[AIM OF THE EXERCISE] Would you output the entries below only from the line containing "The image size is (1350, 851)." through the line containing "Task: Click the magnifying", exactly as they stand and with both ends included?

[DATA FOR REVIEW]
◆ ◆ ◆ ◆
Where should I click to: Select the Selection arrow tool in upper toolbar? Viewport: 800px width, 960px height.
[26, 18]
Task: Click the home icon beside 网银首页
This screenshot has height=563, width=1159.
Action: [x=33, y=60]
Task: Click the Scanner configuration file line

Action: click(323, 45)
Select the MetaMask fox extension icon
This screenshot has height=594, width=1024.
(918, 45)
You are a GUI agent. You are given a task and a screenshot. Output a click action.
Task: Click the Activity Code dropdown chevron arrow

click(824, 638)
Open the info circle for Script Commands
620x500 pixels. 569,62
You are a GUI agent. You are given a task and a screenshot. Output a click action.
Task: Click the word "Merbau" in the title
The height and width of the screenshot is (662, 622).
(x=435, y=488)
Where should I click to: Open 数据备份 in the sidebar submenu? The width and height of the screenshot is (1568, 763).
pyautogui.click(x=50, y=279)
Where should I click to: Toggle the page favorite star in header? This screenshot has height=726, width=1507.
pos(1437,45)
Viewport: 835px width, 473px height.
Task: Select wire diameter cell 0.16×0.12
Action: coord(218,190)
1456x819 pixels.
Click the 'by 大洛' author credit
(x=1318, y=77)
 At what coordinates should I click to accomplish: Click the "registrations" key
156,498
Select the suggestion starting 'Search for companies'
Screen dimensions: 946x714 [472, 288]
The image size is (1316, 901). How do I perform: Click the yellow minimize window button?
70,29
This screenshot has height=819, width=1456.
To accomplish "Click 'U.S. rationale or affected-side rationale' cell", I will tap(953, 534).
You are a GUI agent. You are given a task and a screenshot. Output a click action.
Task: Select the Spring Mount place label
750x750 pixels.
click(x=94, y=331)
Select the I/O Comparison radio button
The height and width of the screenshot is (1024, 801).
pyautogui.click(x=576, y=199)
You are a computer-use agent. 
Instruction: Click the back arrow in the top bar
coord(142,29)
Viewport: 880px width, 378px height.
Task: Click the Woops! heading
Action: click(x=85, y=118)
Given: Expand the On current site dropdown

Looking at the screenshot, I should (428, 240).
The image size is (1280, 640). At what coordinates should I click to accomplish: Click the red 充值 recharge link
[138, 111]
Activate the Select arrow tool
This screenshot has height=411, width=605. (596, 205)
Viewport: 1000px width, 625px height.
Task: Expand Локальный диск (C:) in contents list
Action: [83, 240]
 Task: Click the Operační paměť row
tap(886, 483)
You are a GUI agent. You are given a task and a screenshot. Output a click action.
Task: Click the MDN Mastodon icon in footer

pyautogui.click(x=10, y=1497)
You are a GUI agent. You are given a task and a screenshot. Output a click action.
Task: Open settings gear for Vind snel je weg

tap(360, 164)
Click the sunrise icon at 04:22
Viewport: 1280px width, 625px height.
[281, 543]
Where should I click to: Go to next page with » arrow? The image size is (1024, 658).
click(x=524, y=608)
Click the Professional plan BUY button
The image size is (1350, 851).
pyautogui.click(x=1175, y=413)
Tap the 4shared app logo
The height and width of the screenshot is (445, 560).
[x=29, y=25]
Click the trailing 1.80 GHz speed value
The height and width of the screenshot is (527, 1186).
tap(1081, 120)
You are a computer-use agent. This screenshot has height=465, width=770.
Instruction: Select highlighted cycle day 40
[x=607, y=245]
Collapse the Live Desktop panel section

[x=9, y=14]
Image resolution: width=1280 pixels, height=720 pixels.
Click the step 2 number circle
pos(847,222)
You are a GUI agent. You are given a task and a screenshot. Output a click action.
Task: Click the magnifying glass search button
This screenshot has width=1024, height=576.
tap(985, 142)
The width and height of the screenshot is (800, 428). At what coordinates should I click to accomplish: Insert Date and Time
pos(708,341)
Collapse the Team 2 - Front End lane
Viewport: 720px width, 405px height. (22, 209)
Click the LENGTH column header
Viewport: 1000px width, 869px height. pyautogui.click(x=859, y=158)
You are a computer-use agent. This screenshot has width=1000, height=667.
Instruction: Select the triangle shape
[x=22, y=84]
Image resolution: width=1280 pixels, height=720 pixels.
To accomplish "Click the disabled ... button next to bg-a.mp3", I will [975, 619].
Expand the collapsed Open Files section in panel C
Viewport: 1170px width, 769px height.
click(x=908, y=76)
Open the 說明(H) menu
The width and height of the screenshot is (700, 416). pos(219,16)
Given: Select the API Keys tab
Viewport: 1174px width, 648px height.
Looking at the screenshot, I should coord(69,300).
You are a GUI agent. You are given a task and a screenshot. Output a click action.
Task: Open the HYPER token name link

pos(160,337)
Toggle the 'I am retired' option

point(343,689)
◆ ◆ ◆ ◆
[ANSWER TO THIS TASK]
The image size is (1350, 851).
pyautogui.click(x=1175, y=413)
Tap the 4shared app logo
The height and width of the screenshot is (445, 560).
[x=29, y=25]
Click the trailing 1.80 GHz speed value
The height and width of the screenshot is (527, 1186).
tap(1081, 120)
You are a computer-use agent. This screenshot has height=465, width=770.
Instruction: Select highlighted cycle day 40
[x=607, y=245]
Collapse the Live Desktop panel section

[x=9, y=14]
Image resolution: width=1280 pixels, height=720 pixels.
Click the step 2 number circle
pos(847,222)
You are a GUI agent. You are given a task and a screenshot. Output a click action.
Task: Click the magnifying glass search button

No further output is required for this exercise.